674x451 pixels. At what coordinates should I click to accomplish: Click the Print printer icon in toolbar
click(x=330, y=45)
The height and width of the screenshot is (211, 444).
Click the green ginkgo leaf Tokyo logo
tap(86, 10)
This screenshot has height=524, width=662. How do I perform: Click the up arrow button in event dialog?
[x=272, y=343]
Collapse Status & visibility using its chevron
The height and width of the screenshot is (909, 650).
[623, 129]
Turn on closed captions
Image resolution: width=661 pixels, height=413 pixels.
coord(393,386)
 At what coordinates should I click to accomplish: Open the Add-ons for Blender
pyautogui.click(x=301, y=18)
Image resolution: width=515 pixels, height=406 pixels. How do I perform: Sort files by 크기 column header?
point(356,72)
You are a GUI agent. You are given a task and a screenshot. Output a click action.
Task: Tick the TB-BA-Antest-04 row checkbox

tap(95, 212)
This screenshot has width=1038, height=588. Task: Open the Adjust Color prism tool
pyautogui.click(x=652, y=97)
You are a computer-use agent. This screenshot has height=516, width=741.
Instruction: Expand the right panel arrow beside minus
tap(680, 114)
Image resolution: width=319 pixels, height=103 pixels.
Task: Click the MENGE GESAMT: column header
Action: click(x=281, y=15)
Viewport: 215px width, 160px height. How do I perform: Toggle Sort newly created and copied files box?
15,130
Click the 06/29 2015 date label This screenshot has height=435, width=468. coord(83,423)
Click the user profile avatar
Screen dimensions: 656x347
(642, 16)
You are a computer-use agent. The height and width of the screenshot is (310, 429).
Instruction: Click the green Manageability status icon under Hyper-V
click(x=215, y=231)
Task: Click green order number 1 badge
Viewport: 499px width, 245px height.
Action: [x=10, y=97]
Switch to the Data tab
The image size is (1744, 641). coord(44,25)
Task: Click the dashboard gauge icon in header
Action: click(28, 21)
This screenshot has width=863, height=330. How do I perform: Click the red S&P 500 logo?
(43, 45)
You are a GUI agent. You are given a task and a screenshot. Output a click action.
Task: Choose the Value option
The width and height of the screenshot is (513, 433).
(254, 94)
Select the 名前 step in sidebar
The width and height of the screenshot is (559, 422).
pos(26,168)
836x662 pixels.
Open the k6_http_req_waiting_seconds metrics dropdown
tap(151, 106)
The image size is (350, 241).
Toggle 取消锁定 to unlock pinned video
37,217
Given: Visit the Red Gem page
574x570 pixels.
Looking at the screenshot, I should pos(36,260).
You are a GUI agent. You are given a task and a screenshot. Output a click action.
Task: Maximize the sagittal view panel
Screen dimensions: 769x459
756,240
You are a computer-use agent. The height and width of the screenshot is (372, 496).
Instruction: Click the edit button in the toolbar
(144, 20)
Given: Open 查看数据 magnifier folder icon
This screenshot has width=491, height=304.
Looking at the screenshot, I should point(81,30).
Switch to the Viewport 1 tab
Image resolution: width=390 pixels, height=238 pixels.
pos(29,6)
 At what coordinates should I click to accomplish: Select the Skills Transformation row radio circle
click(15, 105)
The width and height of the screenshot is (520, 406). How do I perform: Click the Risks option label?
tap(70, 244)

========================

**The task**: Each line of the material must be restated exactly.

**Reply**:
674x451 pixels. At what coordinates should I click to accomplish: Click the Print printer icon in toolbar
click(x=330, y=45)
The height and width of the screenshot is (211, 444).
Click the green ginkgo leaf Tokyo logo
tap(86, 10)
This screenshot has height=524, width=662. How do I perform: Click the up arrow button in event dialog?
[x=272, y=343]
Collapse Status & visibility using its chevron
The height and width of the screenshot is (909, 650).
[623, 129]
Turn on closed captions
Image resolution: width=661 pixels, height=413 pixels.
coord(393,386)
 At what coordinates should I click to accomplish: Open the Add-ons for Blender
pyautogui.click(x=301, y=18)
Image resolution: width=515 pixels, height=406 pixels. How do I perform: Sort files by 크기 column header?
point(356,72)
You are a GUI agent. You are given a task and a screenshot. Output a click action.
Task: Tick the TB-BA-Antest-04 row checkbox

tap(95, 212)
This screenshot has width=1038, height=588. Task: Open the Adjust Color prism tool
pyautogui.click(x=652, y=97)
You are a computer-use agent. This screenshot has height=516, width=741.
Instruction: Expand the right panel arrow beside minus
tap(680, 114)
Image resolution: width=319 pixels, height=103 pixels.
Task: Click the MENGE GESAMT: column header
Action: click(x=281, y=15)
Viewport: 215px width, 160px height. How do I perform: Toggle Sort newly created and copied files box?
15,130
Click the 06/29 2015 date label This screenshot has height=435, width=468. coord(83,423)
Click the user profile avatar
Screen dimensions: 656x347
(642, 16)
You are a computer-use agent. The height and width of the screenshot is (310, 429).
Instruction: Click the green Manageability status icon under Hyper-V
click(x=215, y=231)
Task: Click green order number 1 badge
Viewport: 499px width, 245px height.
Action: [x=10, y=97]
Switch to the Data tab
The image size is (1744, 641). coord(44,25)
Task: Click the dashboard gauge icon in header
Action: click(28, 21)
This screenshot has width=863, height=330. How do I perform: Click the red S&P 500 logo?
(43, 45)
You are a GUI agent. You are given a task and a screenshot. Output a click action.
Task: Choose the Value option
The width and height of the screenshot is (513, 433).
(254, 94)
Select the 名前 step in sidebar
The width and height of the screenshot is (559, 422).
pos(26,168)
836x662 pixels.
Open the k6_http_req_waiting_seconds metrics dropdown
tap(151, 106)
The image size is (350, 241).
Toggle 取消锁定 to unlock pinned video
37,217
Given: Visit the Red Gem page
574x570 pixels.
Looking at the screenshot, I should pos(36,260).
You are a GUI agent. You are given a task and a screenshot. Output a click action.
Task: Maximize the sagittal view panel
Screen dimensions: 769x459
756,240
You are a computer-use agent. The height and width of the screenshot is (372, 496).
Instruction: Click the edit button in the toolbar
(144, 20)
Given: Open 查看数据 magnifier folder icon
This screenshot has width=491, height=304.
Looking at the screenshot, I should point(81,30).
Switch to the Viewport 1 tab
Image resolution: width=390 pixels, height=238 pixels.
pos(29,6)
 At what coordinates should I click to accomplish: Select the Skills Transformation row radio circle
click(15, 105)
The width and height of the screenshot is (520, 406). How do I perform: Click the Risks option label?
tap(70, 244)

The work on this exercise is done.